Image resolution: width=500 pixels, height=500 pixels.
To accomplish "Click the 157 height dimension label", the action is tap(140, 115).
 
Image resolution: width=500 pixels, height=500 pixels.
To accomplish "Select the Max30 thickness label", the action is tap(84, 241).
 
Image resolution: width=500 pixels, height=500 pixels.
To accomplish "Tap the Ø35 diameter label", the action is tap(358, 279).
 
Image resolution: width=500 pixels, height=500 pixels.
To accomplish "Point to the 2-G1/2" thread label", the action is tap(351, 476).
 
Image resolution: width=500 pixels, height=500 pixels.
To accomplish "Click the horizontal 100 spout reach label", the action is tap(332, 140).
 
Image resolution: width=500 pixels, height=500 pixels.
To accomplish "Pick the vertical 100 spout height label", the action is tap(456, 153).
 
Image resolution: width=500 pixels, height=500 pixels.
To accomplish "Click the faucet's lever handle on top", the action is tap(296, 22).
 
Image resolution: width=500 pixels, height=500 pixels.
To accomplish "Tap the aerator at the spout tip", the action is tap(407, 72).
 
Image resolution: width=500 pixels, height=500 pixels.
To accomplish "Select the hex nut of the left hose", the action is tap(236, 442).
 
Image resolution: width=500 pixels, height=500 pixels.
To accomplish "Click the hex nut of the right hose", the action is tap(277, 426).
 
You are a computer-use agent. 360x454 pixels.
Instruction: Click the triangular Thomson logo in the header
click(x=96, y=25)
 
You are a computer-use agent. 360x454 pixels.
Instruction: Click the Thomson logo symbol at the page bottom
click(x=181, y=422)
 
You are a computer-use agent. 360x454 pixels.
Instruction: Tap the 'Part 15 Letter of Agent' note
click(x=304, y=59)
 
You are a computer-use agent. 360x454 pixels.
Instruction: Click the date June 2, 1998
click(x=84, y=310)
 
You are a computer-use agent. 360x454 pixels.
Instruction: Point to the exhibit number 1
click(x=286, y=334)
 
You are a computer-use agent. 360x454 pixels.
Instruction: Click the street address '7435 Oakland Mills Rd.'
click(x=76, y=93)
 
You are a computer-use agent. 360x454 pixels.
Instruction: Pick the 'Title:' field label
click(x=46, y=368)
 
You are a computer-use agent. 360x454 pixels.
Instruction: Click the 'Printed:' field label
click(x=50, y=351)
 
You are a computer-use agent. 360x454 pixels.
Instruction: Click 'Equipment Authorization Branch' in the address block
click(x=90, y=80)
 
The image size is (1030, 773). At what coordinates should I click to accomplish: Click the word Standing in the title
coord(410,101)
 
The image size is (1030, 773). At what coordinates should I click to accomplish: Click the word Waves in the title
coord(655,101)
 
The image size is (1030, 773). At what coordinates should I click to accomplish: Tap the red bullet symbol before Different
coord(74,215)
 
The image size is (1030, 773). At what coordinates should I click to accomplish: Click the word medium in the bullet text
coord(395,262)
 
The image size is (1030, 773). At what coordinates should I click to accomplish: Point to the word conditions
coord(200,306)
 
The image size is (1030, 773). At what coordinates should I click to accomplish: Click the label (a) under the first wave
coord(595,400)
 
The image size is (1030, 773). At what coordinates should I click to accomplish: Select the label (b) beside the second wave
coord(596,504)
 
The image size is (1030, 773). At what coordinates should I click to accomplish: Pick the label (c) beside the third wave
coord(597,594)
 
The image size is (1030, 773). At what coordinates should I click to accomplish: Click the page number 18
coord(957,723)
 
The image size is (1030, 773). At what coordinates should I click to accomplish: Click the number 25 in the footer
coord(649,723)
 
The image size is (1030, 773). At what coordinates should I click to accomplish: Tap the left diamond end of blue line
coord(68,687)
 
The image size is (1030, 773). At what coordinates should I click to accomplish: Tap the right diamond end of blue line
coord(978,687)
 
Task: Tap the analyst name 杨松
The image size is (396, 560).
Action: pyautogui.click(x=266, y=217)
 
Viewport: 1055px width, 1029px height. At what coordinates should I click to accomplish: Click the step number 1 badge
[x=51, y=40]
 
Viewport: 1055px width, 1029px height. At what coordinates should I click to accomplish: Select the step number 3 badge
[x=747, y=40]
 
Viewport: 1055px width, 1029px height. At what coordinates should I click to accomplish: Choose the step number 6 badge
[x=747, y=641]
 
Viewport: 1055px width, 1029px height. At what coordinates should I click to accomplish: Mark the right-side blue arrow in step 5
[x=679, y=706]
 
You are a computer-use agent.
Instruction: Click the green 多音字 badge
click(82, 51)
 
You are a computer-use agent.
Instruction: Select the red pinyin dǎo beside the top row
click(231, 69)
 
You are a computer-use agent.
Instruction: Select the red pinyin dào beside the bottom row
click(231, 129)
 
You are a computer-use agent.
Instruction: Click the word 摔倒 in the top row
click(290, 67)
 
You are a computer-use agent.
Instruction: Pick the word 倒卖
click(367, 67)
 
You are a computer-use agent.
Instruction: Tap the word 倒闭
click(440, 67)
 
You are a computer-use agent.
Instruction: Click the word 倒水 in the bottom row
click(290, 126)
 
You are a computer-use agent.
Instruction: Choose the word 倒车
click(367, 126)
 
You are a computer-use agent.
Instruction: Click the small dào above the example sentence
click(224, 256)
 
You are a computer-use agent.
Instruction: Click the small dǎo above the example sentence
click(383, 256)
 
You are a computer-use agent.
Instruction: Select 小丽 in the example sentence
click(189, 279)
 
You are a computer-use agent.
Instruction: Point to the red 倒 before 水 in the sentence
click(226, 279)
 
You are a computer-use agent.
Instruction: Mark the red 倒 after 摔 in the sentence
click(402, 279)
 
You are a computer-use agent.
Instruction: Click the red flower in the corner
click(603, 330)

- - - -

Reproduce all of the data above, swapping each "computer-use agent" for "screen assistant" and keeping everything else the same.

_Exercise result_:
Image resolution: width=500 pixels, height=500 pixels.
To accomplish "Click the 157 height dimension label", the action is tap(140, 115).
 
Image resolution: width=500 pixels, height=500 pixels.
To accomplish "Select the Max30 thickness label", the action is tap(84, 241).
 
Image resolution: width=500 pixels, height=500 pixels.
To accomplish "Tap the Ø35 diameter label", the action is tap(358, 279).
 
Image resolution: width=500 pixels, height=500 pixels.
To accomplish "Point to the 2-G1/2" thread label", the action is tap(351, 476).
 
Image resolution: width=500 pixels, height=500 pixels.
To accomplish "Click the horizontal 100 spout reach label", the action is tap(332, 140).
 
Image resolution: width=500 pixels, height=500 pixels.
To accomplish "Pick the vertical 100 spout height label", the action is tap(456, 153).
 
Image resolution: width=500 pixels, height=500 pixels.
To accomplish "Click the faucet's lever handle on top", the action is tap(296, 22).
 
Image resolution: width=500 pixels, height=500 pixels.
To accomplish "Tap the aerator at the spout tip", the action is tap(407, 72).
 
Image resolution: width=500 pixels, height=500 pixels.
To accomplish "Select the hex nut of the left hose", the action is tap(236, 442).
 
Image resolution: width=500 pixels, height=500 pixels.
To accomplish "Click the hex nut of the right hose", the action is tap(277, 426).
 
You are a screen assistant. 360x454 pixels.
Instruction: Click the triangular Thomson logo in the header
click(x=96, y=25)
 
You are a screen assistant. 360x454 pixels.
Instruction: Click the Thomson logo symbol at the page bottom
click(x=181, y=422)
 
You are a screen assistant. 360x454 pixels.
Instruction: Tap the 'Part 15 Letter of Agent' note
click(x=304, y=59)
 
You are a screen assistant. 360x454 pixels.
Instruction: Click the date June 2, 1998
click(x=84, y=310)
 
You are a screen assistant. 360x454 pixels.
Instruction: Point to the exhibit number 1
click(x=286, y=334)
 
You are a screen assistant. 360x454 pixels.
Instruction: Click the street address '7435 Oakland Mills Rd.'
click(x=76, y=93)
 
You are a screen assistant. 360x454 pixels.
Instruction: Pick the 'Title:' field label
click(x=46, y=368)
 
You are a screen assistant. 360x454 pixels.
Instruction: Click the 'Printed:' field label
click(x=50, y=351)
 
You are a screen assistant. 360x454 pixels.
Instruction: Click 'Equipment Authorization Branch' in the address block
click(x=90, y=80)
 
The image size is (1030, 773). At what coordinates should I click to accomplish: Click the word Standing in the title
coord(410,101)
 
The image size is (1030, 773). At what coordinates should I click to accomplish: Click the word Waves in the title
coord(655,101)
 
The image size is (1030, 773). At what coordinates should I click to accomplish: Tap the red bullet symbol before Different
coord(74,215)
 
The image size is (1030, 773). At what coordinates should I click to accomplish: Click the word medium in the bullet text
coord(395,262)
 
The image size is (1030, 773). At what coordinates should I click to accomplish: Point to the word conditions
coord(200,306)
 
The image size is (1030, 773). At what coordinates should I click to accomplish: Click the label (a) under the first wave
coord(595,400)
 
The image size is (1030, 773). At what coordinates should I click to accomplish: Select the label (b) beside the second wave
coord(596,504)
 
The image size is (1030, 773). At what coordinates should I click to accomplish: Pick the label (c) beside the third wave
coord(597,594)
 
The image size is (1030, 773). At what coordinates should I click to accomplish: Click the page number 18
coord(957,723)
 
The image size is (1030, 773). At what coordinates should I click to accomplish: Click the number 25 in the footer
coord(649,723)
 
The image size is (1030, 773). At what coordinates should I click to accomplish: Tap the left diamond end of blue line
coord(68,687)
 
The image size is (1030, 773). At what coordinates should I click to accomplish: Tap the right diamond end of blue line
coord(978,687)
 
Task: Tap the analyst name 杨松
The image size is (396, 560).
Action: pyautogui.click(x=266, y=217)
 
Viewport: 1055px width, 1029px height. At what coordinates should I click to accomplish: Click the step number 1 badge
[x=51, y=40]
 
Viewport: 1055px width, 1029px height. At what coordinates should I click to accomplish: Select the step number 3 badge
[x=747, y=40]
 
Viewport: 1055px width, 1029px height. At what coordinates should I click to accomplish: Choose the step number 6 badge
[x=747, y=641]
 
Viewport: 1055px width, 1029px height. At what coordinates should I click to accomplish: Mark the right-side blue arrow in step 5
[x=679, y=706]
 
You are a screen assistant.
Instruction: Click the green 多音字 badge
click(82, 51)
 
You are a screen assistant.
Instruction: Select the red pinyin dǎo beside the top row
click(231, 69)
 
You are a screen assistant.
Instruction: Select the red pinyin dào beside the bottom row
click(231, 129)
 
You are a screen assistant.
Instruction: Click the word 摔倒 in the top row
click(290, 67)
 
You are a screen assistant.
Instruction: Pick the word 倒卖
click(367, 67)
 
You are a screen assistant.
Instruction: Tap the word 倒闭
click(440, 67)
 
You are a screen assistant.
Instruction: Click the word 倒水 in the bottom row
click(290, 126)
 
You are a screen assistant.
Instruction: Choose the word 倒车
click(367, 126)
 
You are a screen assistant.
Instruction: Click the small dào above the example sentence
click(224, 256)
 
You are a screen assistant.
Instruction: Click the small dǎo above the example sentence
click(383, 256)
 
You are a screen assistant.
Instruction: Select 小丽 in the example sentence
click(189, 279)
 
You are a screen assistant.
Instruction: Point to the red 倒 before 水 in the sentence
click(226, 279)
 
You are a screen assistant.
Instruction: Mark the red 倒 after 摔 in the sentence
click(402, 279)
 
You are a screen assistant.
Instruction: Click the red flower in the corner
click(603, 330)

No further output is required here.